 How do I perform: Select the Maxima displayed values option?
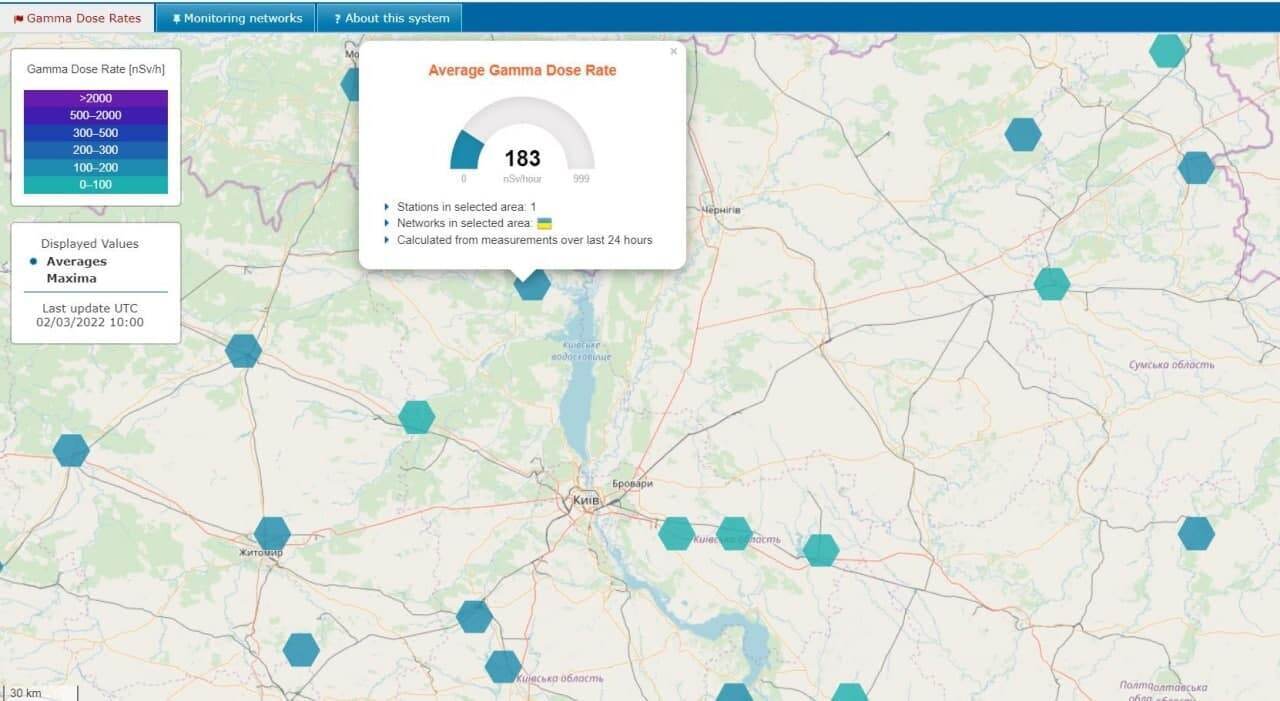[71, 278]
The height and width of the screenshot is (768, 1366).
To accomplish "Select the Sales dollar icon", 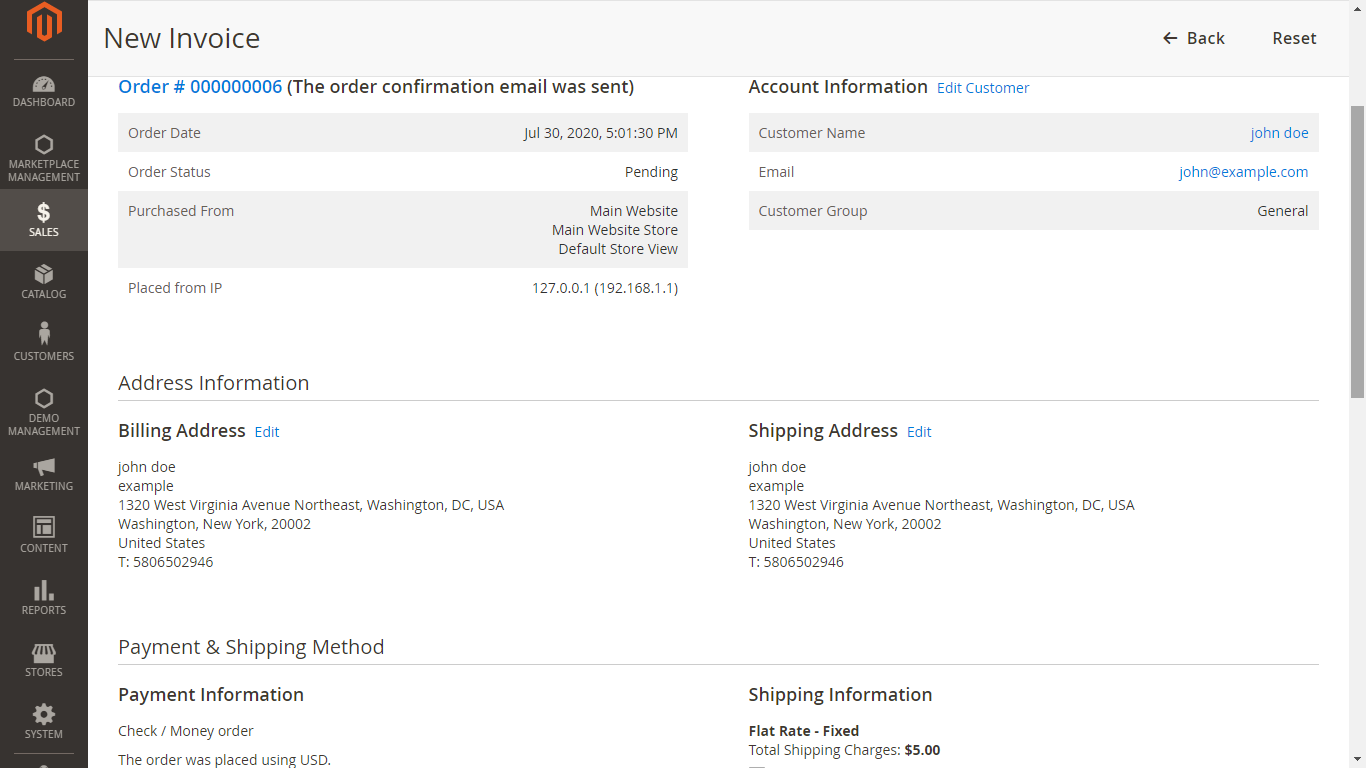I will point(44,212).
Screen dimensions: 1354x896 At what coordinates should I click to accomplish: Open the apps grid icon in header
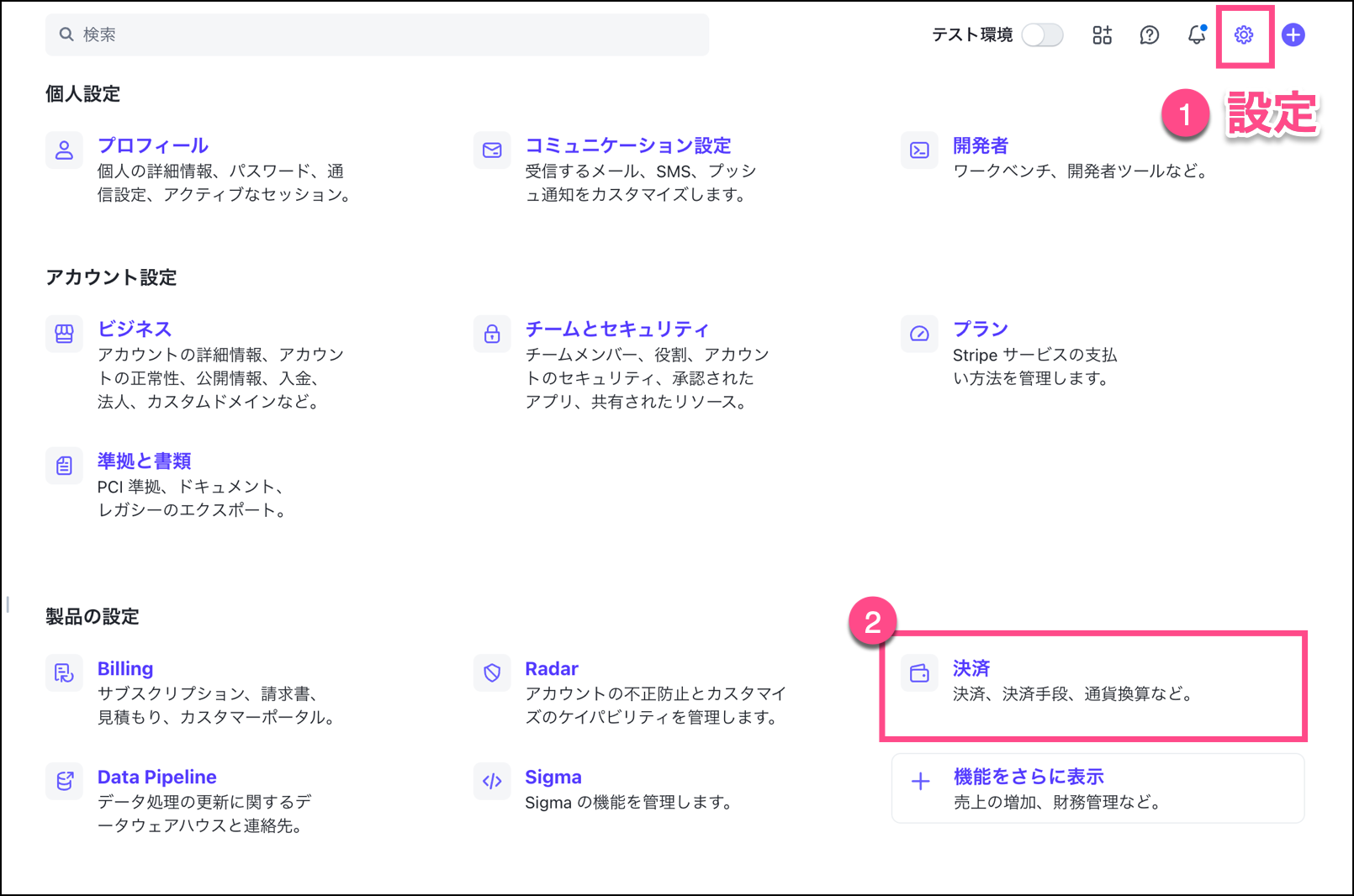click(1102, 34)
= = = = = = =
For this exercise, retype exactly, and only, the lines from the line with "Screen dimensions: 1354x896" through the last line of the material above, both included. Pictures stay out.

Final answer -
Screen dimensions: 1354x896 At what coordinates should I click to accomplish: Open the apps grid icon in header
click(1102, 34)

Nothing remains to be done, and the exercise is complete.